• _INSTRUCTIONS TO FOLLOW_:
Output only the lines from the start of the entries through the line holding "Uptodown App Store (304, 2430)". Each line must match the original exactly.

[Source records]

------------------------------------------------------------

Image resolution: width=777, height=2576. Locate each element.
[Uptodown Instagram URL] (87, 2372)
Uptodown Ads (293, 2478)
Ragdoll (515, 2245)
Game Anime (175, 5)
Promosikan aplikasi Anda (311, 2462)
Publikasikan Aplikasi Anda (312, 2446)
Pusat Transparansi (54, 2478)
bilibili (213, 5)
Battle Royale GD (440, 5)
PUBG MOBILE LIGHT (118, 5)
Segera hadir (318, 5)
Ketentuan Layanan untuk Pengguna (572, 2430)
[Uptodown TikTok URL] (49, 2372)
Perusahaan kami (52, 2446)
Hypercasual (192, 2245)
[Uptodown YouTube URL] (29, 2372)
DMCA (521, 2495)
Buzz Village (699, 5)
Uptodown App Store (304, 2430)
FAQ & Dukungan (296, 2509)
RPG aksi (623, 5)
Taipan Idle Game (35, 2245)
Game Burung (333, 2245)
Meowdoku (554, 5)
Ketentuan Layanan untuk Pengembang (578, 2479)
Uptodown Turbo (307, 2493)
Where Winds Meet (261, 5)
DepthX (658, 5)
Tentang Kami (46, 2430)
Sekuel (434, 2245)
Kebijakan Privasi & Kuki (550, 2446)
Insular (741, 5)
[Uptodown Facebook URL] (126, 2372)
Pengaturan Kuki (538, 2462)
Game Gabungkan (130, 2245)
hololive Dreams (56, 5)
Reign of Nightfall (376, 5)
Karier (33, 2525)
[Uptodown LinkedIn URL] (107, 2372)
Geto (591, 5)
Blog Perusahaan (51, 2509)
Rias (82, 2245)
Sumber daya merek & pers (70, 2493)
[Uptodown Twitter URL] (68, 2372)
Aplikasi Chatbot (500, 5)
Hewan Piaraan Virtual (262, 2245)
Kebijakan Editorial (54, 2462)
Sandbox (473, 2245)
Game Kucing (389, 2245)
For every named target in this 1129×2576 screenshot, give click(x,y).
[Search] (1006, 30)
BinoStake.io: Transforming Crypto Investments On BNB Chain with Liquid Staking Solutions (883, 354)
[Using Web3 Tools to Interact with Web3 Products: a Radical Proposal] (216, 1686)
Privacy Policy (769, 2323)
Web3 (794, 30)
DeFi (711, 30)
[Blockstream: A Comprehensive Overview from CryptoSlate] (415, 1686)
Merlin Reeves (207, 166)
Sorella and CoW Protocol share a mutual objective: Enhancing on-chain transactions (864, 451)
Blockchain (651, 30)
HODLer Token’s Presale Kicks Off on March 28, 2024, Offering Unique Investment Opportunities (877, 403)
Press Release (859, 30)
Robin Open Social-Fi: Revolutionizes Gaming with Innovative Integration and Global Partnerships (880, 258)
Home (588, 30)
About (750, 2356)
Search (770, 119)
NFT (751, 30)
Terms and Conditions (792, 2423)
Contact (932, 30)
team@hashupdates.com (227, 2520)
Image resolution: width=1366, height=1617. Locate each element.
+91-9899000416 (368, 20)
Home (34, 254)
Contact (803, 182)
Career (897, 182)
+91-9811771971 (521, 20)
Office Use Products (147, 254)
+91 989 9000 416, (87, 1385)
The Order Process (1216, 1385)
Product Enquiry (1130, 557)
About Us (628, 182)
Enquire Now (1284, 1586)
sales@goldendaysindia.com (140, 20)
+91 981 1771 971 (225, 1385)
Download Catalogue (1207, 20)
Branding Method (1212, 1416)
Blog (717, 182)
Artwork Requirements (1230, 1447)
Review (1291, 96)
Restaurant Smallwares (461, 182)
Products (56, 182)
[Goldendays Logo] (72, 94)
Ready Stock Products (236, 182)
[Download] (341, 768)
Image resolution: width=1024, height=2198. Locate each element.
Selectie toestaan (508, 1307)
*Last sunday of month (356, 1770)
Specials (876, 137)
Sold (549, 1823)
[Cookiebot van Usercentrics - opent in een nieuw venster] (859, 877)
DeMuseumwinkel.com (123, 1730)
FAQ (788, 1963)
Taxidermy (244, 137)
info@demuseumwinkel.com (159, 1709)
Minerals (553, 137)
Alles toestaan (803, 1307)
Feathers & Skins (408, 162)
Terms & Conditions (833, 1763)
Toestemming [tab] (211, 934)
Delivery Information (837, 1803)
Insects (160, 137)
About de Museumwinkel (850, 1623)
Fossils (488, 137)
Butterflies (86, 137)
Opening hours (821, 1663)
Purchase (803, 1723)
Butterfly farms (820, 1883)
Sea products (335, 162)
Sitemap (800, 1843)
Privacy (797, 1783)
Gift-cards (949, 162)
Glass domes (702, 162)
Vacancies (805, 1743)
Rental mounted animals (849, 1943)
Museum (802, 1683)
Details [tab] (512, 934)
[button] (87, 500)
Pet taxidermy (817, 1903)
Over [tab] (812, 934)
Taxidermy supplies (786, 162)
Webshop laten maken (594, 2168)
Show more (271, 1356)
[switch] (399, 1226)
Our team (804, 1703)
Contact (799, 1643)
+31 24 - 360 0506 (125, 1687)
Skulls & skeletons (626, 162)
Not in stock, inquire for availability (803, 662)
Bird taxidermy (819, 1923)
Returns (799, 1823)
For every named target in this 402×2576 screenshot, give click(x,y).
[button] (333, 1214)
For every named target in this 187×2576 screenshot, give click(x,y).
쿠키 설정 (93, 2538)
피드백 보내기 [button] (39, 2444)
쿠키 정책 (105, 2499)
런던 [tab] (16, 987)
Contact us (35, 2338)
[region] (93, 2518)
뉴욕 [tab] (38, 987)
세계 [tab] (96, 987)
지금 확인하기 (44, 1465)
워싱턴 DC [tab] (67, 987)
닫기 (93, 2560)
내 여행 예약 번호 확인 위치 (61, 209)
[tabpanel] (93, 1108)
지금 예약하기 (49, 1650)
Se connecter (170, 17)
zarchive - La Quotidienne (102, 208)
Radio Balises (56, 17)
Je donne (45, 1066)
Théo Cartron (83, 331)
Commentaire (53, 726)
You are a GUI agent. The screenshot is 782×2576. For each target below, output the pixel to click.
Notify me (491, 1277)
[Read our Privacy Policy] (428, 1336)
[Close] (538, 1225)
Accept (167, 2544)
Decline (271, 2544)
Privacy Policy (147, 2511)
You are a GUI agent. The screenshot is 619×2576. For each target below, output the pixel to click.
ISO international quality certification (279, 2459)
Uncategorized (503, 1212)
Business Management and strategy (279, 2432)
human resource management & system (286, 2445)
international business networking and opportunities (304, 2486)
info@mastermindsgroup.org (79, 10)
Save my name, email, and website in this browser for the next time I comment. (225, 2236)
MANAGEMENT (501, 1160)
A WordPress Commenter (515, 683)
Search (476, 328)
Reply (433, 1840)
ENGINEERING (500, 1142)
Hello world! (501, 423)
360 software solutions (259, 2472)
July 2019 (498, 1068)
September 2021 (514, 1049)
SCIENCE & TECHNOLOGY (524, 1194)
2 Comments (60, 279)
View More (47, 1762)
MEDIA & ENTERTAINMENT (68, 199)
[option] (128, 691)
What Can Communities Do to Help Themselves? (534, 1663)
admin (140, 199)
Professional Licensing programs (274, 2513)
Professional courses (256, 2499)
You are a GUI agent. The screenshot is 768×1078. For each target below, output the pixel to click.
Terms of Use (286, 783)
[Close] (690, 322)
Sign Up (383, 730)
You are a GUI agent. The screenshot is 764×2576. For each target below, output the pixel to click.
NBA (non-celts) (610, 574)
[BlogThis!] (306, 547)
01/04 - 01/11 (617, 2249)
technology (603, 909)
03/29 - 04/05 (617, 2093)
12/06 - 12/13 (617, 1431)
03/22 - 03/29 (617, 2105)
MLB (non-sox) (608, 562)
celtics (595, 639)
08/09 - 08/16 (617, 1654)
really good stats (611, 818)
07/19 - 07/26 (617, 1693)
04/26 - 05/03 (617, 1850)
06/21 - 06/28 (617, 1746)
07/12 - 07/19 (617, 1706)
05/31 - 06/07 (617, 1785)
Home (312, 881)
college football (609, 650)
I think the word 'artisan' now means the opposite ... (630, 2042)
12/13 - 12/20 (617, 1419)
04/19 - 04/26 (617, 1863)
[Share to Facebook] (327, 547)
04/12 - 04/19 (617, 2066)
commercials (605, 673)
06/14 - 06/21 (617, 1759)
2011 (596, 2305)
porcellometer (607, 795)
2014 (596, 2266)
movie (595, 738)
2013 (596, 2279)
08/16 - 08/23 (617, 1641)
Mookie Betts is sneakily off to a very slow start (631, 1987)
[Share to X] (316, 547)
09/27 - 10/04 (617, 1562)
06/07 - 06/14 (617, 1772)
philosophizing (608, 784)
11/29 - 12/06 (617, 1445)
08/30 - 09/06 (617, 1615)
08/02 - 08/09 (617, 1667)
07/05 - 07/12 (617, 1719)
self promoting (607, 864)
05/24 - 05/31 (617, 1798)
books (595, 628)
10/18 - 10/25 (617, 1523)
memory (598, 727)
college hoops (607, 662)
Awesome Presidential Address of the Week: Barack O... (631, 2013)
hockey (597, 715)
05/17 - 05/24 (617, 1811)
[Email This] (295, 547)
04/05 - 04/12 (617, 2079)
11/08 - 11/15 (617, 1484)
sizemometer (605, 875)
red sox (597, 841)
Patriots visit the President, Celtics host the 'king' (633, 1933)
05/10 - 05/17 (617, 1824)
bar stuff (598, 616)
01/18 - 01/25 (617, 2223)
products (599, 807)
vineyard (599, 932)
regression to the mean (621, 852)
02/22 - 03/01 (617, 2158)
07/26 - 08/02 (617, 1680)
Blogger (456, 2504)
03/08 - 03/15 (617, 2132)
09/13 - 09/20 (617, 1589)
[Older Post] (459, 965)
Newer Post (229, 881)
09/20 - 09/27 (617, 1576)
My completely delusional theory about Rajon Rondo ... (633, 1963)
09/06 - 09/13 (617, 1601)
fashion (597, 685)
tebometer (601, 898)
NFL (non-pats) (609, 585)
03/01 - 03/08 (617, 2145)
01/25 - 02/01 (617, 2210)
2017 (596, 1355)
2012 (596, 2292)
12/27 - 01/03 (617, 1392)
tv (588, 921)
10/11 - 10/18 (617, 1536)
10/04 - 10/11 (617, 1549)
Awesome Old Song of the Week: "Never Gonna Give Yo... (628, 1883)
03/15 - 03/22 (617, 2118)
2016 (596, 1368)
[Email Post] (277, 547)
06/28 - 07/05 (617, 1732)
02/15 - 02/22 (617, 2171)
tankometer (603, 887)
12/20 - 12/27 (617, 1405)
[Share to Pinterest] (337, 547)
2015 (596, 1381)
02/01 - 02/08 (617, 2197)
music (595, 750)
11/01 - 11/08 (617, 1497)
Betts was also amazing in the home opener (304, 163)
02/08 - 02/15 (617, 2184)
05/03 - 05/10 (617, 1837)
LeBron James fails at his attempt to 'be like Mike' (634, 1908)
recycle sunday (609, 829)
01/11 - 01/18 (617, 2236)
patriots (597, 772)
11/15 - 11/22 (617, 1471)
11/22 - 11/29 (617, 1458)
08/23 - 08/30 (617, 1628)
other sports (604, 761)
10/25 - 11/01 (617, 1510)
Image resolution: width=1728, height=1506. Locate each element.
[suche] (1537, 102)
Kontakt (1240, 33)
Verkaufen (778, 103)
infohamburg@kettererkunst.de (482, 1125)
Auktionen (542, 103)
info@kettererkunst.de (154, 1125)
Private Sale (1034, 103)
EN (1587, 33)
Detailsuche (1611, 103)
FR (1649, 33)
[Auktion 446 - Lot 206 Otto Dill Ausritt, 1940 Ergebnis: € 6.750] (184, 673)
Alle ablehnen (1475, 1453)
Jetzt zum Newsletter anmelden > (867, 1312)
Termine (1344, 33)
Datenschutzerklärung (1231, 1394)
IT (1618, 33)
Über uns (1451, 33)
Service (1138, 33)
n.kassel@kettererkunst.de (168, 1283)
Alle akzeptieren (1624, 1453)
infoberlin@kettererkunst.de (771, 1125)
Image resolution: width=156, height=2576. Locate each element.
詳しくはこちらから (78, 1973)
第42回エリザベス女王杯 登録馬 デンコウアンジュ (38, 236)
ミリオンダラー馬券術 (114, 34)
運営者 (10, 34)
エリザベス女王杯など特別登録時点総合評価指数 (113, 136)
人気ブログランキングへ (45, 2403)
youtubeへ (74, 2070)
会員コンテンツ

------------------------------------------------------------

• _ANSWER TO THIS EXERCISE_:
Image resolution: width=777, height=2576. Locate each element.
[Uptodown Instagram URL] (87, 2372)
Uptodown Ads (293, 2478)
Ragdoll (515, 2245)
Game Anime (175, 5)
Promosikan aplikasi Anda (311, 2462)
Publikasikan Aplikasi Anda (312, 2446)
Pusat Transparansi (54, 2478)
bilibili (213, 5)
Battle Royale GD (440, 5)
PUBG MOBILE LIGHT (118, 5)
Segera hadir (318, 5)
Ketentuan Layanan untuk Pengguna (572, 2430)
[Uptodown TikTok URL] (49, 2372)
Perusahaan kami (52, 2446)
Hypercasual (192, 2245)
[Uptodown YouTube URL] (29, 2372)
DMCA (521, 2495)
Buzz Village (699, 5)
Uptodown App Store (304, 2430)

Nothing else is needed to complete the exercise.